Congress has just passed a very important bill that you supported: the tax bill. Do you see a link between strengthening the economy through tax incentives and having a more secure world?
The dependence of our national security upon our economic viability is a basic foundational principle, so anything we can do to improve the economy provides us with the resources to rebuild the military, which has been depleted, and gives us money to help other countries. I believe in both “hard power” and “soft power.” Hard power means having a military that can deter war and has the ability to end a war quickly when necessary. Soft power means destroying terrorism by providing education to a poor young girl and giving her a voice about the future of her children. You cannot win the war on terror by only killing terrorists; you have to invest in the lives of others. I’m willing to help the Palestinians, for example, but I can’t support giving money to a government that incentivizes young people to become terrorists.

I recently had the great privilege of speaking with Stuart Force and Sander Gerber about the Taylor Force Act. I understand you were the key sponsor of that bill.
Yes. I am its primary sponsor. The purpose of the bill is to change the Palestinians’ behavior. I support a two-state solution, but the Palestinian state must be one that doesn’t embrace terrorism and doesn’t seek to destroy Israel. It has to be a Palestine that can live in harmony with a secure Israel. Palestinian law encourages young people to commit acts of terrorism. According to law, if a person is killed while committing an act of terrorism, his family receives a pension. If a person goes to jail for being a terrorist, he is given an honorary rank in the Palestinian security forces and his family is paid a stipend. A regime like that is inconsistent with peace. In many ways, a young Palestinian can do better for his family by being a terrorist than he can by going to work. That is a perverted system that needs to change.

When will the Senate vote on the Taylor Force Act?
We just passed the tax bill and we’re trying to find a gap for it; it will probably be soon. My hope is that the PA will institute changes that will make them a better partner, and also that they will aggressively pursue complete control of Gaza. I don’t see how in the world we will ever have a peace agreement as long as Hamas is in charge there.

How important is it to the United States to have that peace agreement?
I think it’s important for Israel and the world to give the Palestinians the dignity of independence, along with the assurance of security for our friends in Israel. I think that most people in Israel believe that the best outcome is to have a Palestinian neighbor with whom they can do business, and a security arrangement so they’re no longer a threat. That’s certainly in the best interests of the Palestinians, but I don’t see how that can happen as long as there is a divided Palestinian community.

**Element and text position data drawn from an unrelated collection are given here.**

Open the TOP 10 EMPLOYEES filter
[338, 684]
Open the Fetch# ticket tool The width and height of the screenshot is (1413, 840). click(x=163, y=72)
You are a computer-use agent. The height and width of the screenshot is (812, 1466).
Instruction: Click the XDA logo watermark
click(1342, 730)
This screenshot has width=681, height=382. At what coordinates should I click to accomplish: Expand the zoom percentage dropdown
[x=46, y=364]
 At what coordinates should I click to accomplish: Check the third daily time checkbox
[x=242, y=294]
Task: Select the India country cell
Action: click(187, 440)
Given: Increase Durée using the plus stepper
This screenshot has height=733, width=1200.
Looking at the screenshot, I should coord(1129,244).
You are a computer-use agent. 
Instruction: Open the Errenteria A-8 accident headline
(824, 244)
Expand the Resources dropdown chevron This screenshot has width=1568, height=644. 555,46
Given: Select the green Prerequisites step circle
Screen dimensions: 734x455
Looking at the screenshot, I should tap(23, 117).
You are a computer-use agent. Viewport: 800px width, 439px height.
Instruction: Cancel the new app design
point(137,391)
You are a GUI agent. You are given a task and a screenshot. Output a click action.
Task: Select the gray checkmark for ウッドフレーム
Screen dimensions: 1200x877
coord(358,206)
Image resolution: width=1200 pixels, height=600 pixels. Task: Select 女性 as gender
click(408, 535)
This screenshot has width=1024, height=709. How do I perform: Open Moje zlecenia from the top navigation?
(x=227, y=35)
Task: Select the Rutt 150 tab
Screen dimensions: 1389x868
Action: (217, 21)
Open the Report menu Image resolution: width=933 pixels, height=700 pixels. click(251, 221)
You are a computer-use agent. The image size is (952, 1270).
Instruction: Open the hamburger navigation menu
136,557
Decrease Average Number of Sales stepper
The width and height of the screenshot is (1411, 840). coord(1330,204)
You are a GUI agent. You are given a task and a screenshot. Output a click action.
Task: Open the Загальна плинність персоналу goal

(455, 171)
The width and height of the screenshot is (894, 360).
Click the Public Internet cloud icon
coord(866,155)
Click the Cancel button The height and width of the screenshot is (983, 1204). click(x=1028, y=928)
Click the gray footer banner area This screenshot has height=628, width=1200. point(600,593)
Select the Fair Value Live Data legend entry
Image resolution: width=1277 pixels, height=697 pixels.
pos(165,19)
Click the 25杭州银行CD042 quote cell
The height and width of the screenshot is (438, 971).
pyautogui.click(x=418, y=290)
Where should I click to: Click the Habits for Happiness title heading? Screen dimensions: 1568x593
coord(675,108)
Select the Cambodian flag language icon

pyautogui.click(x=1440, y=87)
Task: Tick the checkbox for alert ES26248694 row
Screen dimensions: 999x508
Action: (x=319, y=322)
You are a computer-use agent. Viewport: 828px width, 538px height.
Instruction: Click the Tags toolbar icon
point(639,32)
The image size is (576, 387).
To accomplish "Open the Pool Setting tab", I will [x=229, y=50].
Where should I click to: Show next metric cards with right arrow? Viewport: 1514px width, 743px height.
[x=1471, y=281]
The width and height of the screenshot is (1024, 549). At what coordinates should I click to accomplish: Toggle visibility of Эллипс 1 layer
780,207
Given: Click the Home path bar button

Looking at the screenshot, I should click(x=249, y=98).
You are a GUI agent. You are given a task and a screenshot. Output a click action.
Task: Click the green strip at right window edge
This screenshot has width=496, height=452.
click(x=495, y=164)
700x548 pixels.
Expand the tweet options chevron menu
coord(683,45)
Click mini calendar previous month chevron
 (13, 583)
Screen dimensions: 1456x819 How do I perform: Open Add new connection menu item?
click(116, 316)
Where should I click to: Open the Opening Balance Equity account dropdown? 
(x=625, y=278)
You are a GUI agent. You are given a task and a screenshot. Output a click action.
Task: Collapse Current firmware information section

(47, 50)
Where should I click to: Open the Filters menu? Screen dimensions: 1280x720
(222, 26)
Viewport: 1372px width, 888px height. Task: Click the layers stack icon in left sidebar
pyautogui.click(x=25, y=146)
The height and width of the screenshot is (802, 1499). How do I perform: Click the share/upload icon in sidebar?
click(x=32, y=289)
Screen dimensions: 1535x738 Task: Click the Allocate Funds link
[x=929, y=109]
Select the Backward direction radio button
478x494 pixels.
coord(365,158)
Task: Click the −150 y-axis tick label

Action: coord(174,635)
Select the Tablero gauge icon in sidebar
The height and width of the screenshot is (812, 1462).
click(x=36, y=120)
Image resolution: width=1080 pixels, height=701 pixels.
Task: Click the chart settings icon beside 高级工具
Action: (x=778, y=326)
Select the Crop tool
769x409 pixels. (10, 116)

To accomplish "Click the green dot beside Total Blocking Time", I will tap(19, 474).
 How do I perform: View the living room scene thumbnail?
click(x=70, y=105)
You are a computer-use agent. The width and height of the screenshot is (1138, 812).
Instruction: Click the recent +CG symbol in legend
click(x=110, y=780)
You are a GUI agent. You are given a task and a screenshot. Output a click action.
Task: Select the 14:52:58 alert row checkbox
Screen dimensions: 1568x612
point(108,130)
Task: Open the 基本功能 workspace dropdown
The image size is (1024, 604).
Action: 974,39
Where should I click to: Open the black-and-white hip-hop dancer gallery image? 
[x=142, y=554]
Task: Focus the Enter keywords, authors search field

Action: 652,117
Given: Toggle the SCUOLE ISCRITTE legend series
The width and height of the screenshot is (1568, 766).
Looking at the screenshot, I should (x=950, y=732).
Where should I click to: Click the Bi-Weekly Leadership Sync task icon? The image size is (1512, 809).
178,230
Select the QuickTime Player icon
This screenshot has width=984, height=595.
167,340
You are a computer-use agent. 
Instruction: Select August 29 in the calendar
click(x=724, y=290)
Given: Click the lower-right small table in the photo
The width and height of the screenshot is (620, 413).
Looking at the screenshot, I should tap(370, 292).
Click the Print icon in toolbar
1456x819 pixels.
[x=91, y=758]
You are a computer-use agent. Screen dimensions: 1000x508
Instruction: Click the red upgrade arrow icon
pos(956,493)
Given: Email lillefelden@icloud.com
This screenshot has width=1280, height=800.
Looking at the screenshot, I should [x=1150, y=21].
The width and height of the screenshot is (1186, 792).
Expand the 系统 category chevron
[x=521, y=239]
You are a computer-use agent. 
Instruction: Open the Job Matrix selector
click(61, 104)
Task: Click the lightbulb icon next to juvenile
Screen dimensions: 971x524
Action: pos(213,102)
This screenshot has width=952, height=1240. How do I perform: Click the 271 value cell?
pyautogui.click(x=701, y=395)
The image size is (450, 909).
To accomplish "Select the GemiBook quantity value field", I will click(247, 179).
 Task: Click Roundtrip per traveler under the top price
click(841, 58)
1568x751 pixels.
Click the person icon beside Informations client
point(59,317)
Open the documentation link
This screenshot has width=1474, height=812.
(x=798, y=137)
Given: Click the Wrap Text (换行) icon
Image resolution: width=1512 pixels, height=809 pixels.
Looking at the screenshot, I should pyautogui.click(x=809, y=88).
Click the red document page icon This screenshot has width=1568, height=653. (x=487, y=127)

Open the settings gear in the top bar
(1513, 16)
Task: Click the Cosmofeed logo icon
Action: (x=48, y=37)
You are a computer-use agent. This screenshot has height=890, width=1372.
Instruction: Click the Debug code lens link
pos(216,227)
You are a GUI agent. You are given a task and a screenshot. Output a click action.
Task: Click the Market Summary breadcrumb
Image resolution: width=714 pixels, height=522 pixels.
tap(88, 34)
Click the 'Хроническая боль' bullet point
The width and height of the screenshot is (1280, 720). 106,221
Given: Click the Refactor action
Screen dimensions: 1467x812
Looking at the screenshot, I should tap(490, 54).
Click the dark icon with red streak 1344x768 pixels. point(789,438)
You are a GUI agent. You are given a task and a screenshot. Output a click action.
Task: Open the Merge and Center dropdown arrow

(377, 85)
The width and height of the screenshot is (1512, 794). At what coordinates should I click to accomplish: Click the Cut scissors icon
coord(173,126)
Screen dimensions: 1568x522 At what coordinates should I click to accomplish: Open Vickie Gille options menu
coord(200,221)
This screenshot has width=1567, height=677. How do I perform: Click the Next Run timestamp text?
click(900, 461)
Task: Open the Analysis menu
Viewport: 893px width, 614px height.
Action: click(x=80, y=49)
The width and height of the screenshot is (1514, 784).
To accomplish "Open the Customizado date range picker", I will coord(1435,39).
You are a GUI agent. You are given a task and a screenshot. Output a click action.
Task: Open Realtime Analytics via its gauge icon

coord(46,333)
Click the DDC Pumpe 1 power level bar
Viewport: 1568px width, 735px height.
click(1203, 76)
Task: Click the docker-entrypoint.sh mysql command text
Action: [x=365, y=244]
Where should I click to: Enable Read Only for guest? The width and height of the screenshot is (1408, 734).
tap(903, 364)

Do you think that the other Arab nations will assist in that regard?
I think we have a historic opportunity to get the Arab nations involved in changing the Palestinians’ conduct and in marginalizing Hamas. Many of the benefactors of Hamas have turned on them. The Egyptians are trying to help the situation in a way we haven’t seen before. Saudi Arabia is also moving in the right direction. My belief is that Trump is welcomed in the Middle East because he’s rejecting Obama’s policies. The Arabs saw Obama as appeasing Iran, so they’re happy to see that policy being discarded. There are also commonalities between Israel and the Arabs in the belief that Iran has been too powerful for too long, and they believe that the Trump administration will push back.